03. How It Works
Architecture: hosts, clients, servers
MCP follows a three-role architecture.
MCP Host is the AI application itself. Examples: Claude Desktop, Claude Code, VS Code with Copilot, a custom agent built on the Anthropic API. The host owns the user experience, runs the LLM, and manages one or more MCP clients.
MCP Client is a component inside the host that maintains a dedicated connection to one MCP server. A host creates one client per server it connects to. The client handles the lifecycle of that connection: initialization, capability negotiation, message exchange, and teardown.
MCP Server is a program that exposes tools, resources, or prompts over the protocol. It can run locally on the same machine (launched as a subprocess by the host) or remotely on a network endpoint. A single MCP server can serve many clients simultaneously when using the HTTP transport.
The protocol itself is built on JSON-RPC 2.0, a lightweight request/response/notification format. All message semantics, including tool calls, resource reads, capability negotiation, and real-time notifications, are expressed as JSON-RPC messages.
Transport mechanisms
MCP defines two transport mechanisms:
Stdio transport uses the server process's standard input and output streams for communication. The host launches the server as a local subprocess and exchanges JSON-RPC messages over stdin/stdout. This transport has zero network overhead, is ideal for local integrations (filesystem access, local databases, shell commands), and is the most common transport for developer tools. One client connects to one server process.

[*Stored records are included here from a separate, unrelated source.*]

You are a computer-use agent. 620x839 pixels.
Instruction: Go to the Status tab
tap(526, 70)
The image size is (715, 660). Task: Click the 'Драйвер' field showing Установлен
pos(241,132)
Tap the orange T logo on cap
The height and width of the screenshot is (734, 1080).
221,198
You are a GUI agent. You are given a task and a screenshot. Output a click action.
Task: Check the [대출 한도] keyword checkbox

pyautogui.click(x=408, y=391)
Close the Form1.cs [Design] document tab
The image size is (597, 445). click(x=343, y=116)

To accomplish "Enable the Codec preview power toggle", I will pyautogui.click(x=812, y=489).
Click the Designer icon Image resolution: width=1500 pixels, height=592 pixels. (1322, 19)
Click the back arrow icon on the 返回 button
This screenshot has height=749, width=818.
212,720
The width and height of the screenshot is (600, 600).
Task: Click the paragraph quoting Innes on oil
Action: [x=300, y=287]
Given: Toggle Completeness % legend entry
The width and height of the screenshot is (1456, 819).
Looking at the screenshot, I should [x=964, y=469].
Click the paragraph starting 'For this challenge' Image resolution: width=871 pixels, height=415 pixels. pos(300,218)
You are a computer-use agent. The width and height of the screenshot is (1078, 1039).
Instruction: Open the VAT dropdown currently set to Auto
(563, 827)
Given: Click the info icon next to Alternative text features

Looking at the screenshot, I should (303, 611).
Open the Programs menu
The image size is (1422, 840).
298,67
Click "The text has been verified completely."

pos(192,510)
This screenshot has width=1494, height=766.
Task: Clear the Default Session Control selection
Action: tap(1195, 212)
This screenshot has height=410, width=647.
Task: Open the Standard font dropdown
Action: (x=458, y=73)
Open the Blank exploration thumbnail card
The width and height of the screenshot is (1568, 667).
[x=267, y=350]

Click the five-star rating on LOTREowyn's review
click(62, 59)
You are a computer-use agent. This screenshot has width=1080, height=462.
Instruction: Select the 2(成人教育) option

Streamable HTTP transport (previously called HTTP/SSE) uses HTTP POST for client-to-server messages and optional Server-Sent Events for streaming responses from server to client. This transport supports remote servers, scales to many simultaneous clients per server, and integrates with standard HTTP authentication: bearer tokens, API keys, and OAuth 2.1. Anthropic recommends OAuth 2.1 with PKCE for production deployments.
Connection lifecycle
Every MCP connection begins with a capability negotiation handshake. The client sends an initialize request declaring its protocol version and the primitives it supports (for example, elicitation). The server responds with its own protocol version and the primitives it can offer (tools, resources, prompts, real-time notifications). After the client sends an initialized notification, the connection is ready for use. This handshake ensures both sides know exactly what the other can do before any real work begins.
What servers expose: the three primitives
Tools are executable functions the AI can invoke to take action. Examples: run a database query, call an external API, read or write a file, execute shell commands. Tools are the most commonly used primitive. The host discovers available tools via tools/list, which returns JSON schema definitions for each tool's name, description, and input parameters. The AI uses these schemas to decide when and how to call a tool. Execution happens via tools/call.
Resources are data sources that provide contextual information. A resource might be a file's contents, a database schema, a set of records, or an API response. Resources are read-only context inputs rather than actions. The AI requests them when it needs background information to reason over.
Prompts are reusable templates that structure interactions with the language model. A server can expose system prompt templates, few-shot example sets, or domain-specific instruction blocks. The AI can retrieve and apply these prompts to ensure consistent behavior across different tasks.
Servers can also declare real-time notification support: for example, a server can notify connected clients when its tool list changes (notifications/tools/list_changed), allowing the host to refresh its tool registry without polling.